*** Dataset excerpts ***

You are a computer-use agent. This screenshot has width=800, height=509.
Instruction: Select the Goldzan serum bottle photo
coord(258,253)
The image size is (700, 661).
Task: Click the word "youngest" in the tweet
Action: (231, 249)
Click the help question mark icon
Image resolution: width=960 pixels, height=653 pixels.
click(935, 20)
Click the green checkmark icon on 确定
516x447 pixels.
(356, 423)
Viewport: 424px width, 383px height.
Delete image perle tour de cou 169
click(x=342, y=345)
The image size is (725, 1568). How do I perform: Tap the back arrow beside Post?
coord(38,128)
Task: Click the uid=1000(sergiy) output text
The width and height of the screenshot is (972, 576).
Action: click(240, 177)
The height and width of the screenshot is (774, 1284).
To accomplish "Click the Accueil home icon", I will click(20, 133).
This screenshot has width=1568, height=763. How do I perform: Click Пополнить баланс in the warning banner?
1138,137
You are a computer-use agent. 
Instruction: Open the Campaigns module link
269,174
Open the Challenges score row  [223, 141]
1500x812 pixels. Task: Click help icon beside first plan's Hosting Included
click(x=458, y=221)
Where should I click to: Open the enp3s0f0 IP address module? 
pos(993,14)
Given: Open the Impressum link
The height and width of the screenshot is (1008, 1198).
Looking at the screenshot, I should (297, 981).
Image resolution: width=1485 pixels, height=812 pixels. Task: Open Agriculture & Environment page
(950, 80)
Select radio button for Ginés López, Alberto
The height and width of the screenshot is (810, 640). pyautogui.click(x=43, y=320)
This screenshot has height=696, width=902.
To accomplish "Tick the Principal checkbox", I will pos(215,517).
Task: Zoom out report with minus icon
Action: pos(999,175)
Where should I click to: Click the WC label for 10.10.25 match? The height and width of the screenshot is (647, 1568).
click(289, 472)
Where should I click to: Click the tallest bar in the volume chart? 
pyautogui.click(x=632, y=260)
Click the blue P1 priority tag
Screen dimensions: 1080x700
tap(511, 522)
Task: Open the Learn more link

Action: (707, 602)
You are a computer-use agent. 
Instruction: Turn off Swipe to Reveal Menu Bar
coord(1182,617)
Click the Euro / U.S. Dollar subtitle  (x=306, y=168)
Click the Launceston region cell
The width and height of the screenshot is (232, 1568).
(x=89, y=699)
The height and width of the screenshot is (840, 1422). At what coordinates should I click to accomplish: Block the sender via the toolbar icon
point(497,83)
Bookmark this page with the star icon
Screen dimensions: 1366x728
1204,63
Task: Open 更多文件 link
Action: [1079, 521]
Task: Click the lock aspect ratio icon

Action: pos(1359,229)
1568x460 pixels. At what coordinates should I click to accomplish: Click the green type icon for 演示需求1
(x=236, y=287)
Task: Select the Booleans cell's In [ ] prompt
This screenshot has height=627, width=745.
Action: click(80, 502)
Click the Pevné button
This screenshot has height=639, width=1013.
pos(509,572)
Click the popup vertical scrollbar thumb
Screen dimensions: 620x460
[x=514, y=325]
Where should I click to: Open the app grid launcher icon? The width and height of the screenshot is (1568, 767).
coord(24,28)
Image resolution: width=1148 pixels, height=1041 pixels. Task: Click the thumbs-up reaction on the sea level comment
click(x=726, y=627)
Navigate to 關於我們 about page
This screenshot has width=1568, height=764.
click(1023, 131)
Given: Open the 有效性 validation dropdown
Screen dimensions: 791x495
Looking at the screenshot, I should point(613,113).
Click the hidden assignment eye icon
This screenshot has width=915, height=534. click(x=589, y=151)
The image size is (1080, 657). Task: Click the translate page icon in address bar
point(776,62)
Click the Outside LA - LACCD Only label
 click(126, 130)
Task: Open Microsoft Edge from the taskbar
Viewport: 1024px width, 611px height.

***

* **The task**
Copy out the material above line for line, changing nothing.

* **Answer to the task**
You are a computer-use agent. This screenshot has width=800, height=509.
Instruction: Select the Goldzan serum bottle photo
coord(258,253)
The image size is (700, 661).
Task: Click the word "youngest" in the tweet
Action: (231, 249)
Click the help question mark icon
Image resolution: width=960 pixels, height=653 pixels.
click(935, 20)
Click the green checkmark icon on 确定
516x447 pixels.
(356, 423)
Viewport: 424px width, 383px height.
Delete image perle tour de cou 169
click(x=342, y=345)
The image size is (725, 1568). How do I perform: Tap the back arrow beside Post?
coord(38,128)
Task: Click the uid=1000(sergiy) output text
The width and height of the screenshot is (972, 576).
Action: click(240, 177)
The height and width of the screenshot is (774, 1284).
To accomplish "Click the Accueil home icon", I will click(20, 133).
This screenshot has width=1568, height=763. How do I perform: Click Пополнить баланс in the warning banner?
1138,137
You are a computer-use agent. 
Instruction: Open the Campaigns module link
269,174
Open the Challenges score row  [223, 141]
1500x812 pixels. Task: Click help icon beside first plan's Hosting Included
click(x=458, y=221)
Where should I click to: Open the enp3s0f0 IP address module? 
pos(993,14)
Given: Open the Impressum link
The height and width of the screenshot is (1008, 1198).
Looking at the screenshot, I should (297, 981).
Image resolution: width=1485 pixels, height=812 pixels. Task: Open Agriculture & Environment page
(950, 80)
Select radio button for Ginés López, Alberto
The height and width of the screenshot is (810, 640). pyautogui.click(x=43, y=320)
This screenshot has height=696, width=902.
To accomplish "Tick the Principal checkbox", I will pos(215,517).
Task: Zoom out report with minus icon
Action: pos(999,175)
Where should I click to: Click the WC label for 10.10.25 match? The height and width of the screenshot is (647, 1568).
click(289, 472)
Where should I click to: Click the tallest bar in the volume chart? 
pyautogui.click(x=632, y=260)
Click the blue P1 priority tag
Screen dimensions: 1080x700
tap(511, 522)
Task: Open the Learn more link

Action: (707, 602)
You are a computer-use agent. 
Instruction: Turn off Swipe to Reveal Menu Bar
coord(1182,617)
Click the Euro / U.S. Dollar subtitle  (x=306, y=168)
Click the Launceston region cell
The width and height of the screenshot is (232, 1568).
(x=89, y=699)
The height and width of the screenshot is (840, 1422). At what coordinates should I click to accomplish: Block the sender via the toolbar icon
point(497,83)
Bookmark this page with the star icon
Screen dimensions: 1366x728
1204,63
Task: Open 更多文件 link
Action: [1079, 521]
Task: Click the lock aspect ratio icon

Action: pos(1359,229)
1568x460 pixels. At what coordinates should I click to accomplish: Click the green type icon for 演示需求1
(x=236, y=287)
Task: Select the Booleans cell's In [ ] prompt
This screenshot has height=627, width=745.
Action: click(80, 502)
Click the Pevné button
This screenshot has height=639, width=1013.
pos(509,572)
Click the popup vertical scrollbar thumb
Screen dimensions: 620x460
[x=514, y=325]
Where should I click to: Open the app grid launcher icon? The width and height of the screenshot is (1568, 767).
coord(24,28)
Image resolution: width=1148 pixels, height=1041 pixels. Task: Click the thumbs-up reaction on the sea level comment
click(x=726, y=627)
Navigate to 關於我們 about page
This screenshot has width=1568, height=764.
click(1023, 131)
Given: Open the 有效性 validation dropdown
Screen dimensions: 791x495
Looking at the screenshot, I should point(613,113).
Click the hidden assignment eye icon
This screenshot has width=915, height=534. click(x=589, y=151)
The image size is (1080, 657). Task: Click the translate page icon in address bar
point(776,62)
Click the Outside LA - LACCD Only label
 click(126, 130)
Task: Open Microsoft Edge from the taskbar
Viewport: 1024px width, 611px height.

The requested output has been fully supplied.